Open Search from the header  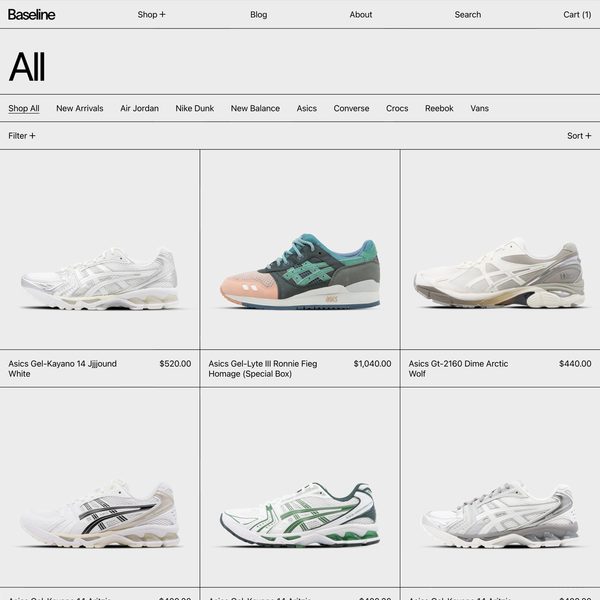468,15
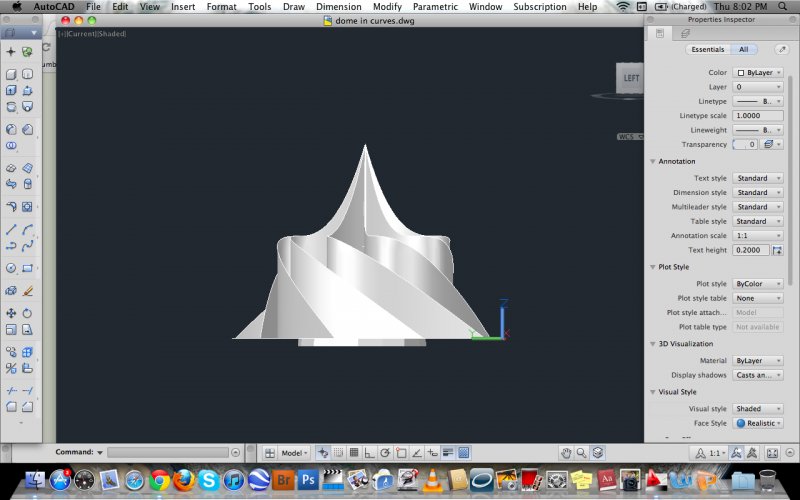
Task: Click the Model layout button
Action: click(293, 453)
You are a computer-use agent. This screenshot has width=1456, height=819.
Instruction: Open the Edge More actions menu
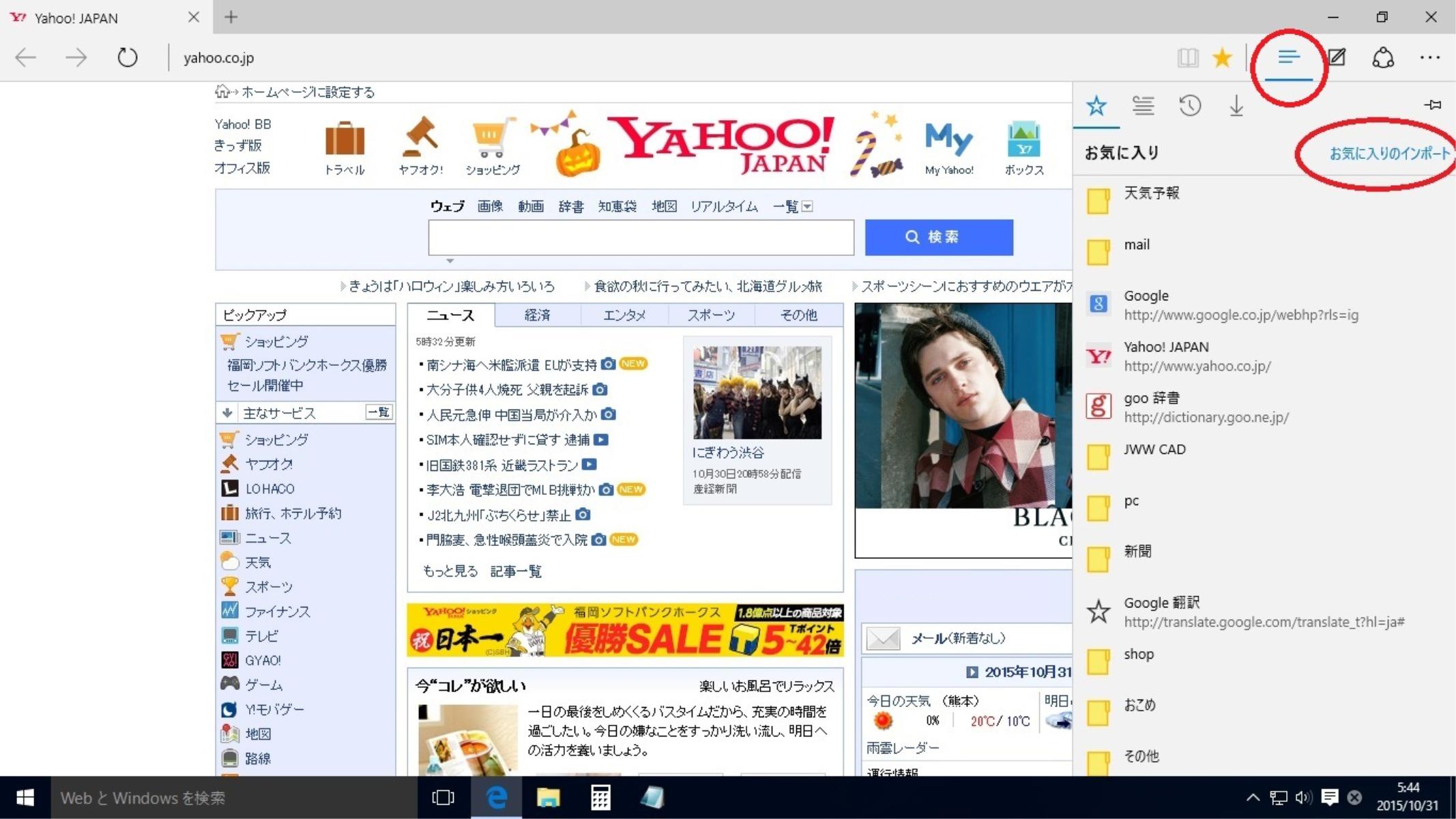(1429, 57)
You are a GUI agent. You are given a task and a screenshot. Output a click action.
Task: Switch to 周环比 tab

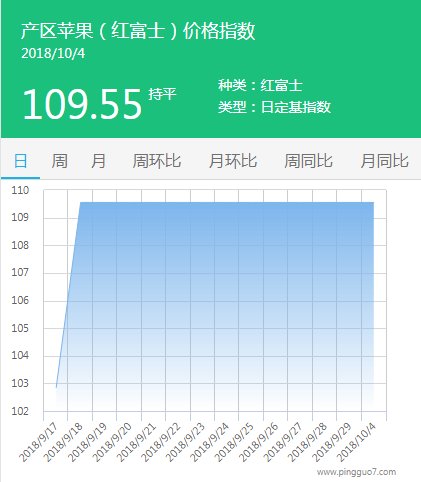tap(157, 161)
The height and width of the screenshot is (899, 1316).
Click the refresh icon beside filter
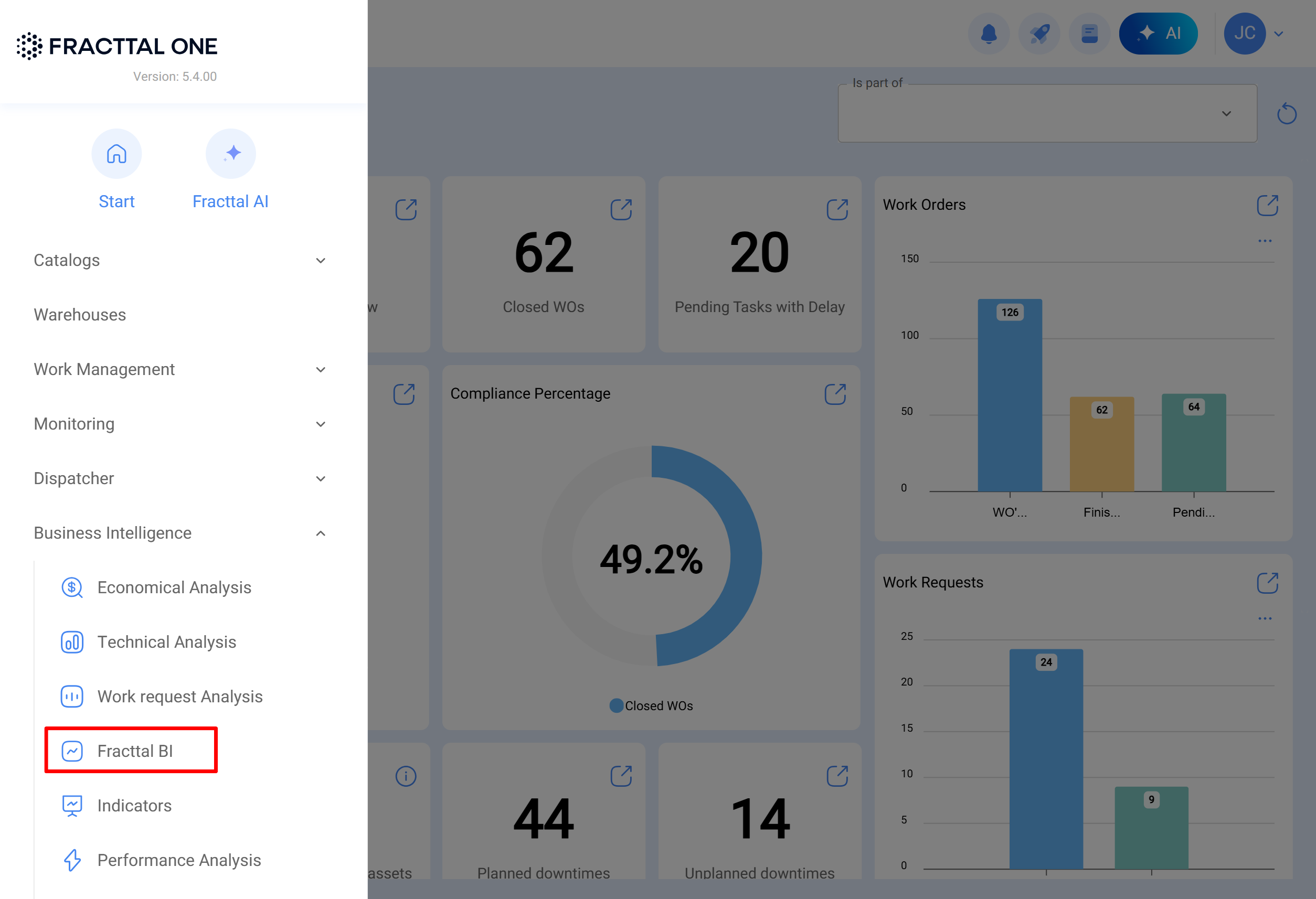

══════════════════════════════

CHALLENGE:
Rewrite the items starting at the line that contains "You are a computer-use" and ending at the last of the items, replacing "screenshot" with "screen image" and leaving everything else unchanged. Leave the pictures out of your answer.

THE REPLY:
You are a computer-use agent. This screen image has width=1456, height=819.
Instruction: Open the Edge More actions menu
(1429, 57)
You are a GUI agent. You are given a task and a screen image. Output a click action.
Task: Switch to 周环比 tab

tap(157, 161)
The height and width of the screen image is (899, 1316).
Click the refresh icon beside filter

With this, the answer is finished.